Fechei a porta e fui para a cozinha preparar o café da manhã, enquanto a cafeteira fazia o café troquei de roupa e escovei os dentes, assim que estava com uma aparência melhor voltei à sala, informei qual era o quarto deles e enquanto colocavam as malas lá dentro eu arrumei a mesa. Havia comprado bastante coisa, para que o café parecesse aqueles de hotel, queria agradá-los fazia muito tempo que não os via e eu gostaria que sentissem o quanto são especiais. Voltaram rapidamente e sentaram a mesa enquanto eu os servia, pois fiz questão disso.

— E então, pretendem ficar por quanto tempo? - Perguntei enquanto se sentavam.

— Apenas três dias minha filha. - Respondeu minha mãe, parei na hora de preparar meu café, sentindo-me abandonada, fiz beicinho como se fosse chorar e disse.

— Mas é muito pouco tempo, não vai dar nem pra matar a saudade. - Choraminguei.

— Temos que cuidar do nosso negócio, não podemos ficar fechados por tantos dias, nossos clientes esperam por nós. - Eu fiquei em silêncio, sabia que não adiantava argumentar, o negócio da família era com produtos naturais eu tentei trabalhar com eles por um grande período, mas quando o meu pai morreu, minha mãe mudou, não sei explicar só sei que sempre senti que eu não era quem ela queria ao lado, minha cunhada e meu irmão eram preferidos por ela, esse foi um dos motivos que me fez vir embora, levantei meu rosto escondendo toda a magoa, dei o meu melhor sorriso e respondi. 

— Você está coberta de razão mãe, vou me encarregar de fazer desses três dias os melhores. - Ela não respondeu continuou tomando seu café e eu decidi fazer o mesmo.
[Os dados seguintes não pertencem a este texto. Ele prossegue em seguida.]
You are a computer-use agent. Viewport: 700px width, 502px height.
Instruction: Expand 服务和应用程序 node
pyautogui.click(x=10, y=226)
Quando terminamos o café decido passear com eles mostrando a cidade e principalmente o prédio em que trabalho, enquanto eles vão trocar de roupa para colocar algo que os deixe mais à vontade eu limpo a cozinha, essa ação não é por causa da minha mãe, eu gosto de limpar, gosto de ter as minhas coisas organizadas. 

Sou muito parecida com o meu pai nesse sentido e acho que é por isso que minha mãe afastou-se de mim, tento arredar os pensamentos negativos enquanto termino de lavar a louça, tentando focar apenas no que me faz feliz e isso é fácil já que a felicidade está em minha casa.

— Seu pai também nunca quis ter uma família. - Escuto minha mãe atrás de mim e sinto um gosto amargo na boca, estava demorando em começar.

— Ele tem a gente. - Digo sem parar de lavar a louça.

— Ele nunca quis, assim como você. - Respirei fundo e senti meu rosto ficar quente, não foi uma sensação boa como quando eu vi a foto do filho do Estevão, era uma sensação de dor.

— Eu tenho uma família mãe, tenho vocês e tenho Estevão e Betina, só não me casei porque não conheci ninguém ainda. – Respondo tentando parecer natural.

— Seu chefe e sua mulher não são sua família. - Afirma amargamente.

— Você irá conhecê-los, não vamos discutir isso, quando temos tão pouco tempo para ficarmos juntos. - Falo virando-me e secando a mão, tentando sorrir.

— Isso é o que você diz. - Seu olhar era duro e eu desconfiei que ela estivesse ali apenas por causa do meu irmão e que ir embora em três dias era um acordo.

— Vamos passear! Eu sempre quis conhecer São Paulo. - Gritou Pedro parecendo animado e eu agradeci mil vezes dentro de mim por ouvi-lo, minha mãe saiu imediatamente e eu a segui. 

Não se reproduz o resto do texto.